**EXTRAIT PROPOSÉ**.
%%

Le « lesbianisme radical » fut fort présent dans le MLF. Il s’exprima dans le courant « essentialiste » comme dans le courant « matérialiste » [4], mais dans chacun des deux cas en y tenant une sorte de place à part puisque ses adeptes se situaient à l’exacte intersection du MLF et du Front homosexuel d’action révolutionnaire (FHAR) – dont certaines avaient même été à l’origine, avant de le quitter pour rejoindre le MLF, sous l’appellation des Gouines rouges, mais en non-mixité, ce qui déplut beaucoup.


Pour Vanina, ce sont clairement les années 1980, années fatales il est vrai, qui font tournant. Pour des raisons faciles à comprendre, et effectives en bien des cas : la fin desdites Trente Glorieuses, la récupération politique de la question féminine, la montée du politiquement correct et de l’individualisme, l’épidémie de sida, le triomphe médiatico-politique de l’idéologie néo-libérale. À cela, nous dit Vanina, il faut ajouter l’émergence d’« un nouveau courant de pensée, le postmodernisme », qui a puissamment renforcé et légitimé ce changement de cap. C’est là le point central de cet ouvrage : démontrer en quoi et comment la déconstruction
opérationnelle du postmodernisme a joué en faveur du capitalisme néolibéralisé en démontant toute prétention critique totalisante, toute universalisation des valeurs, tout établissement rationnel de vérités objectives.

Fondé sur un retour au plus ancien idéalisme philosophique, cet antimatérialisme étatsunien largement inspiré des French Theorists Foucault, Derrida et Lyotard a commencé d’ouvrir un champ infini à la destruction méthodique d’anciens concepts marxiens comme celui d’ « aliénation » ou de « réification » au prétexte qu’ils participeraient d’une vision globale de l’Histoire conduisant au totalitarisme. Au même titre que l’humanisme de la Renaissance ou les Lumières du XVIIIe siècle anti-obscurantistes.

%%

**DONNÉES**.
%%

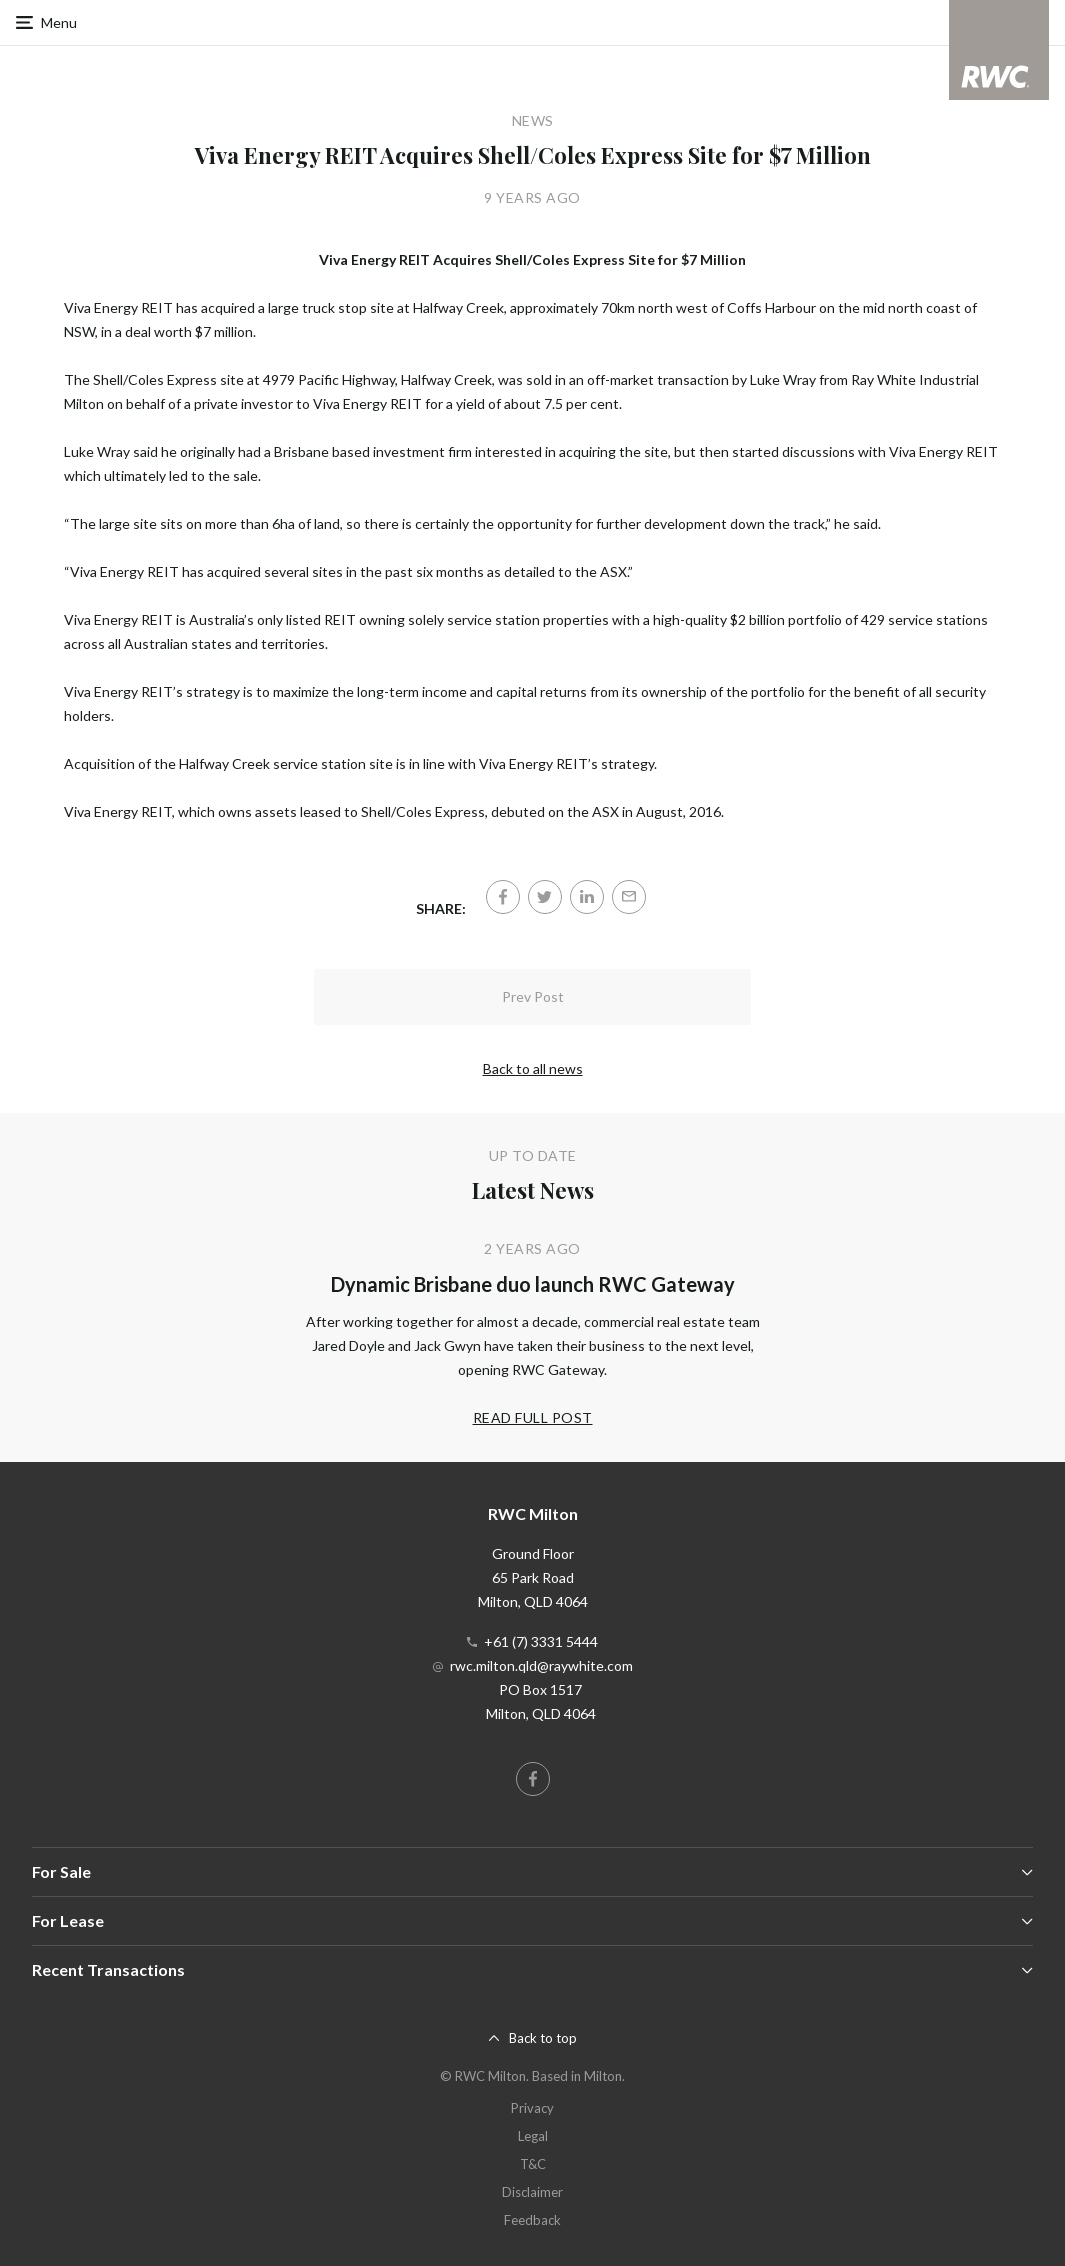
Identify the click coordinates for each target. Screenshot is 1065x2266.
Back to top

%%

**OBJECTIF DE L'EXERCICE**.
Répondez à ces questions à partir de l'extrait :
1. Dans quels deux courants du MLF le « lesbianisme radical » s'est-il exprimé ?
2. Quelle décennie marque un tournant pour Vanina ?
3. Quels French Theorists ont inspiré l'antimatérialisme étatsunien ?

**CORRIGÉ DÉTAILLÉ**.
1. Dans le courant « essentialiste » et dans le courant « matérialiste ».
2. Les années 1980.
3. Foucault, Derrida et Lyotard.